On Fri, Jul 07, 2017 at 08:32:16AM -0500, Jason Bacon wrote:
> 
> Are the gcc5 and gcc6 packages reliable and compatible with most of the
> upstream code?
> 
> I can only vouch for the fact that they build on CentOS.  I haven't
> personally compiled anything with them.
> 
> I have tested gcc48 and gcc49 extensively and have confidence in them.
 
netbsd switched to gcc5 some months ago, so that's a solid choice that
won't run into packages issues. the problems we had in pkgsrc were:

- makefiles that tested for compiler matching gcc-4* to workaround some
bug, and had to be extended to gcc5 too. depending on how much foresight
we had, it might be a problem again with gcc6.

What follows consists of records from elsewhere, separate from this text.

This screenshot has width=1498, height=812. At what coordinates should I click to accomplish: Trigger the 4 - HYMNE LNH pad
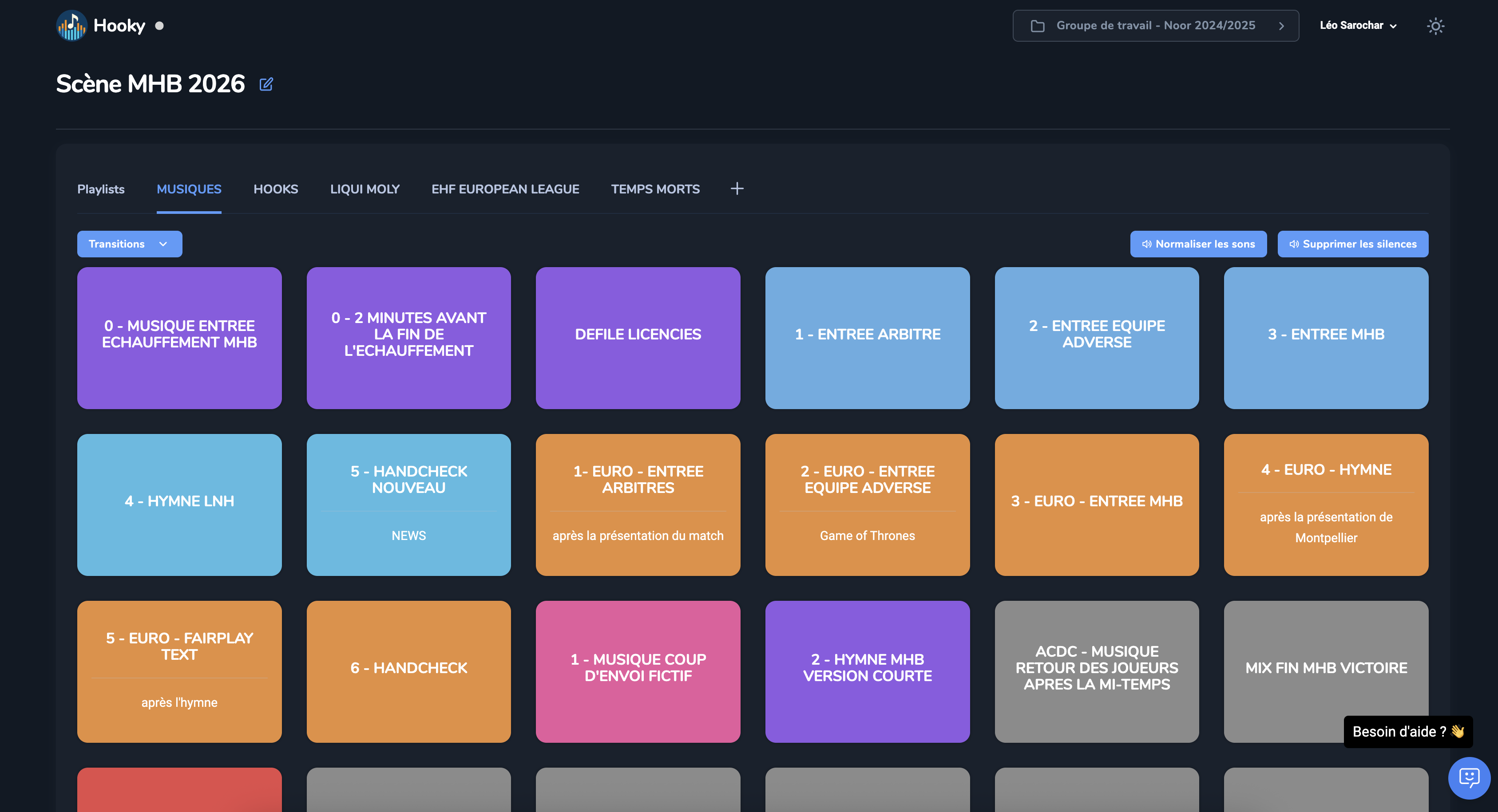point(179,505)
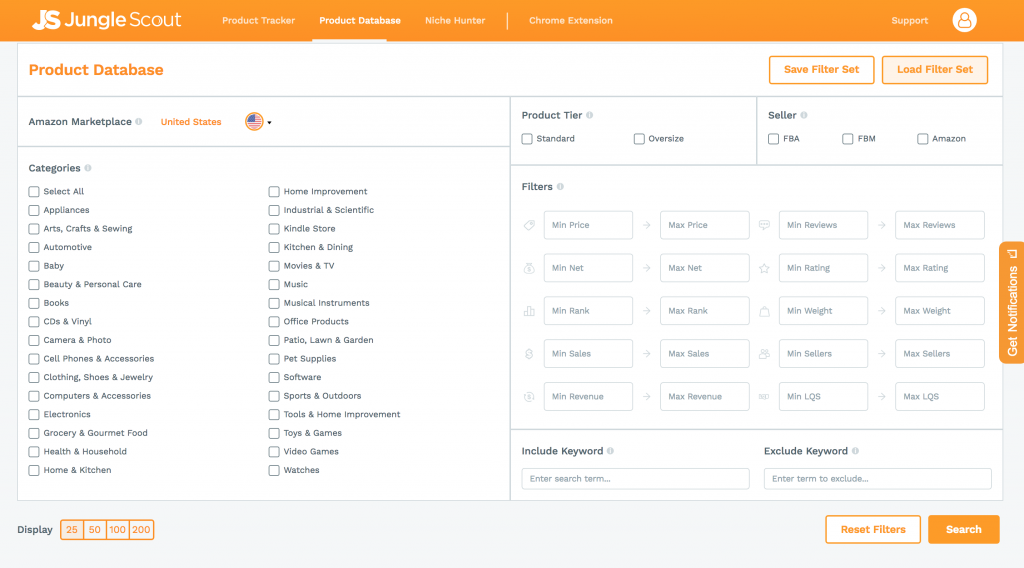Click the info icon beside Categories
Viewport: 1024px width, 568px height.
click(88, 169)
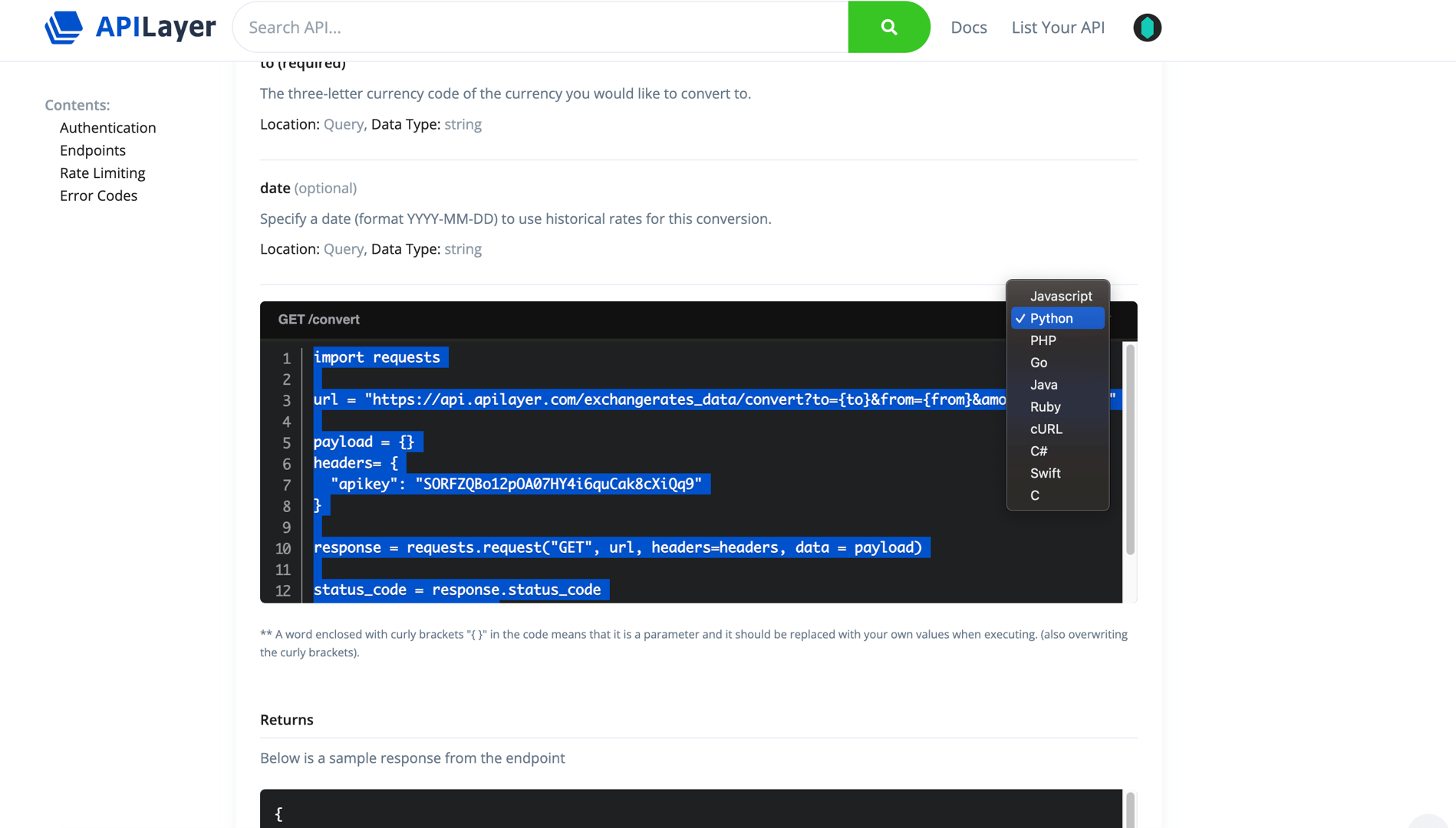The width and height of the screenshot is (1456, 828).
Task: Click inside the Search API input field
Action: (541, 27)
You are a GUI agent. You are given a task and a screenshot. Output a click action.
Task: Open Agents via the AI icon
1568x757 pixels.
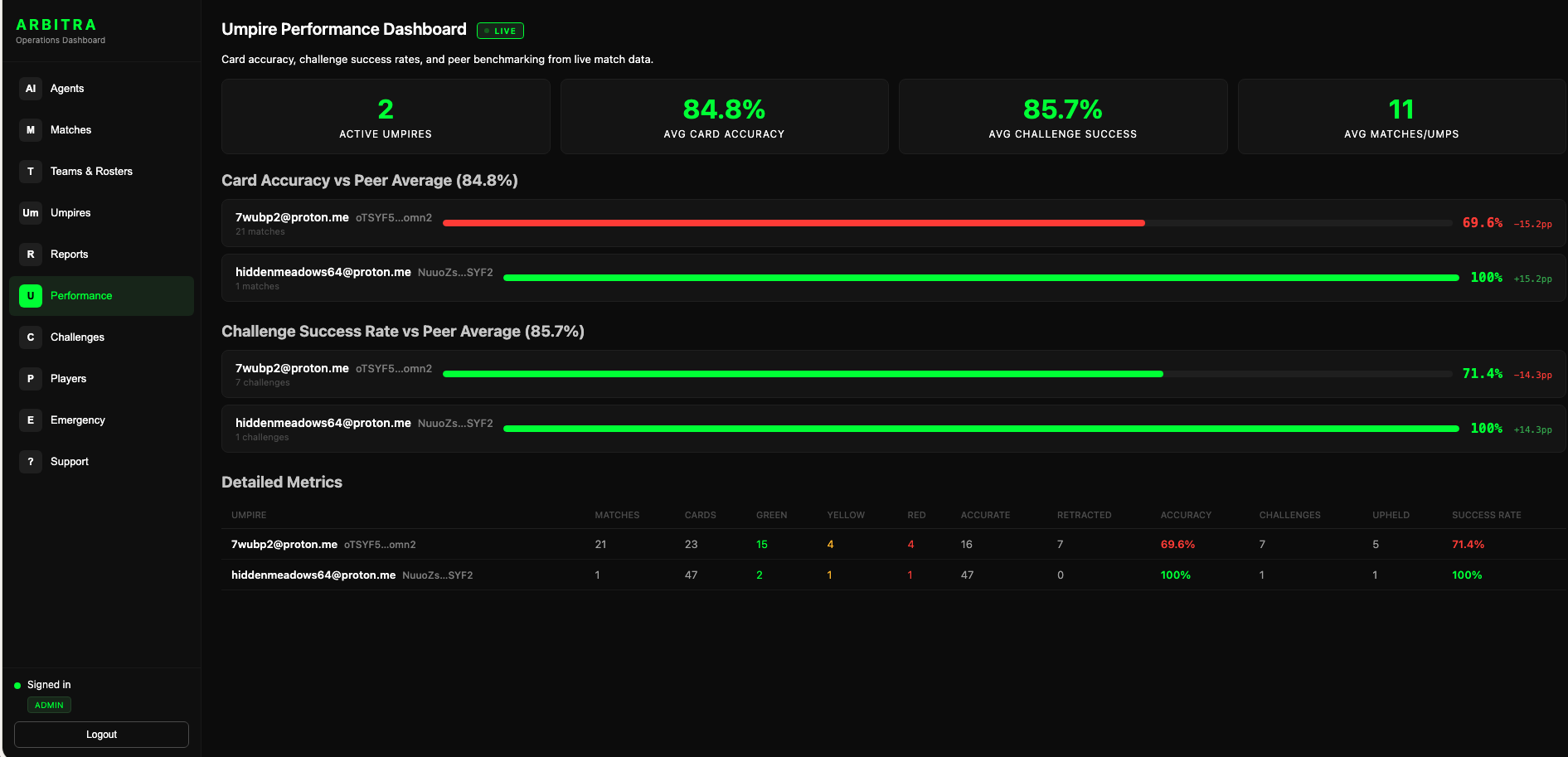pyautogui.click(x=31, y=89)
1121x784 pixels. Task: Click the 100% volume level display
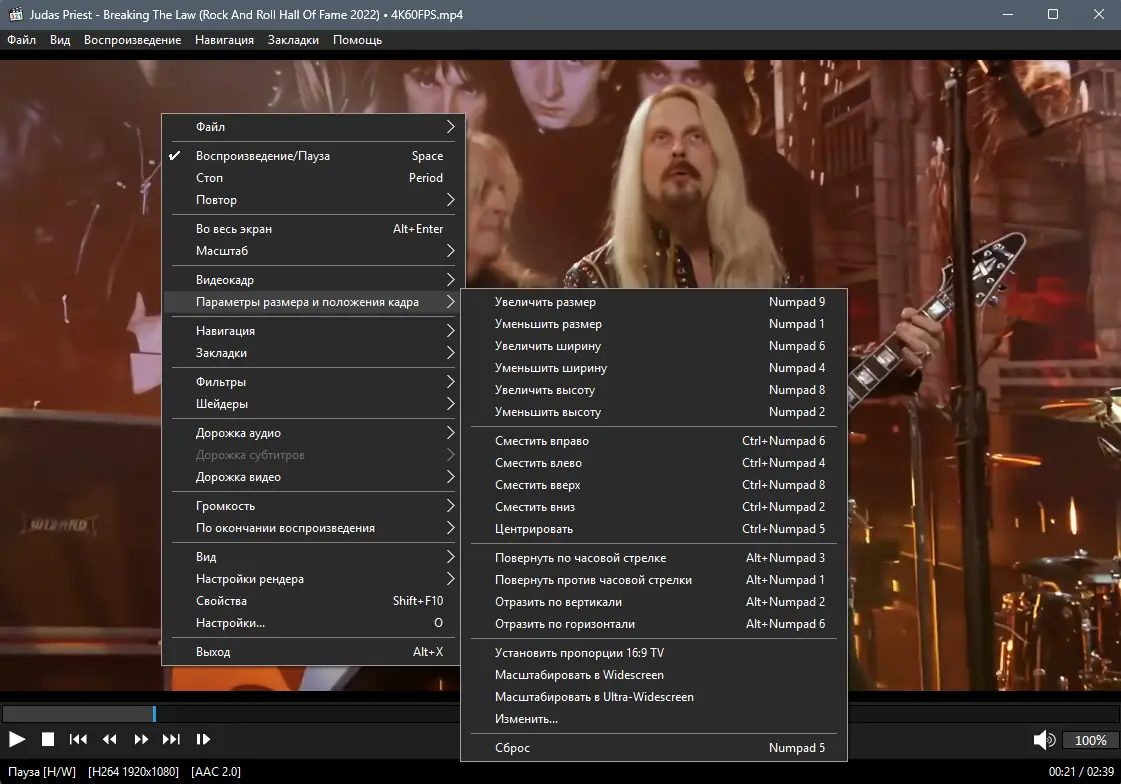tap(1090, 740)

- new build warnings/errors causing failures.

For these reasons I recommend sticking with gcc5, unless you like
tackling the occasional build error. there's a large enough number of
other developers who are using it that the vast majority of issues are
already fixed.

- gcc aggressively replacing some functions with optimized versions,
this was the case with xemacs and some versions of emacs:
it had replaced malloc + memset zero to calloc, unfortunately the
function doing this was called calloc too, so it became an infinite
loop.
http://mail-index.netbsd.org/tech-toolchain/2016/10/28/msg002822.html

GCC argues that you should be building such functions with
-fno-builtin-functionname.

- the infamous gobject-introspection bug (you might've seen the long
thread) where many packages will segfault might be a GCC bug, but most
people don't see it.

- As always with new versions of GCC, it does even more aggressive
optimizations of undefined behaviour with little warning. this has
made previously working code to crash.

A specific optimization (-fdelete-null-pointer-checks) got a bad enough
reputation that many programs disable it, and netbsd's copy of GCC
disables it as a default optimization (with -O2).